───── PROVIDED ENTRIES ─────

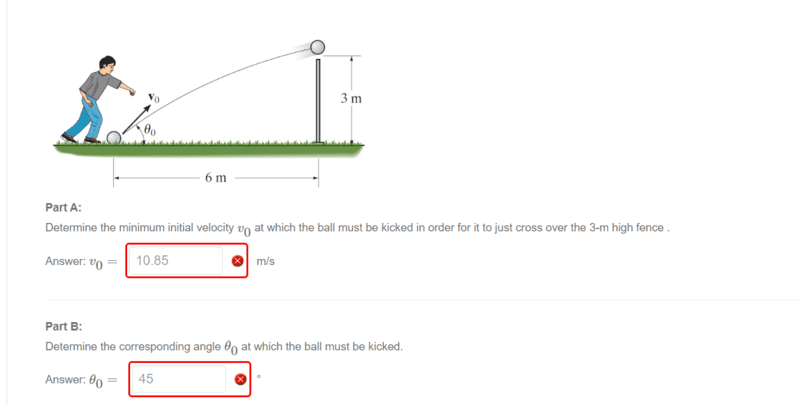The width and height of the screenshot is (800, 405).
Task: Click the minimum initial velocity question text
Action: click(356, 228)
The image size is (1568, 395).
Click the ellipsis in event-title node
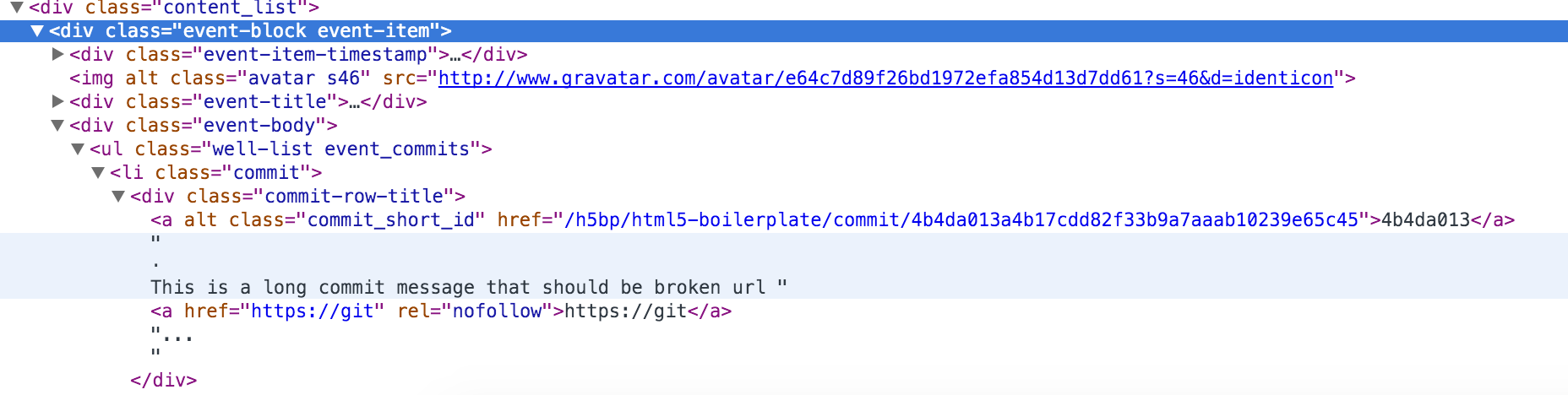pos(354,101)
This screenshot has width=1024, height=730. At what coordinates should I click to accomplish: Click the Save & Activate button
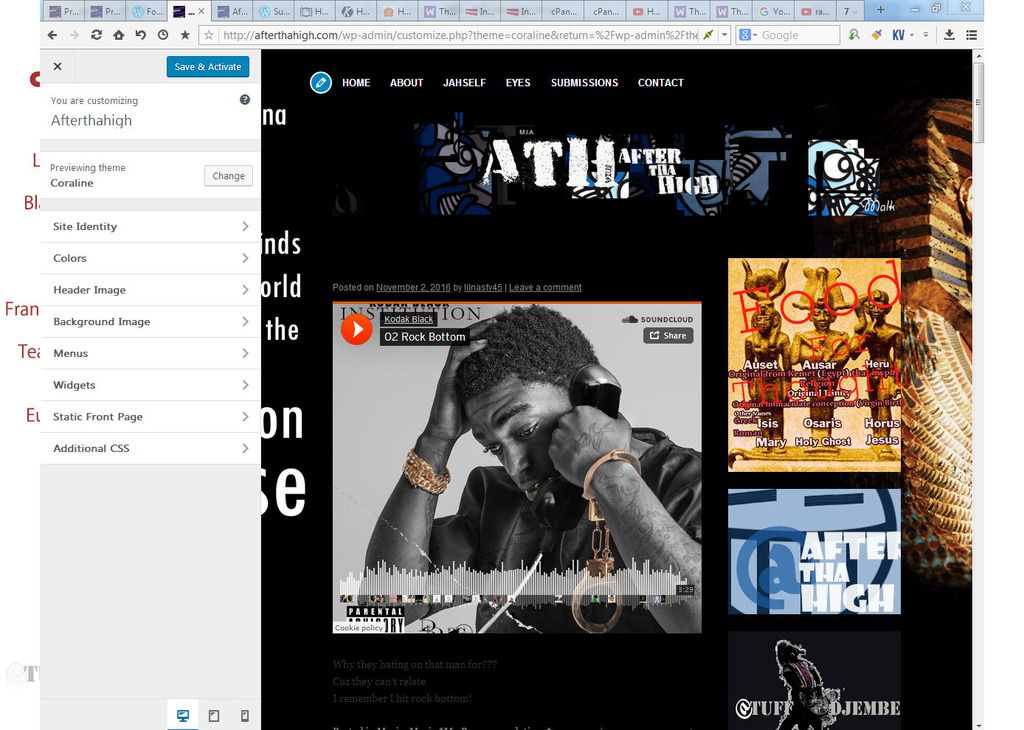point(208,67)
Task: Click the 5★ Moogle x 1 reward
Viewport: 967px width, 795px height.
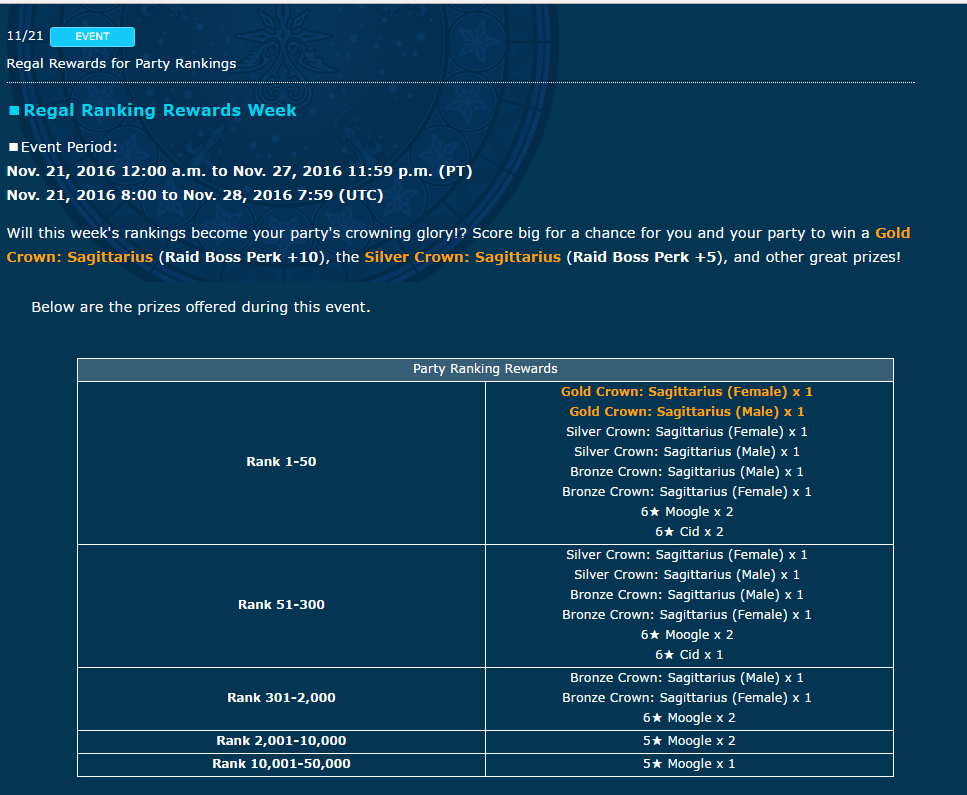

─────

- [PROBLEM DETAILS] From the line that contains "Click the ellipsis in event-title node" to the final line of the entries, reproduce every line exactly, both ends included. Leave out all pictures.

- [RESULT]
Click the ellipsis in event-title node
pos(354,101)
This screenshot has width=1024, height=730. At what coordinates should I click to accomplish: Click the Save & Activate button
point(208,67)
Task: Click the 5★ Moogle x 1 reward
Viewport: 967px width, 795px height.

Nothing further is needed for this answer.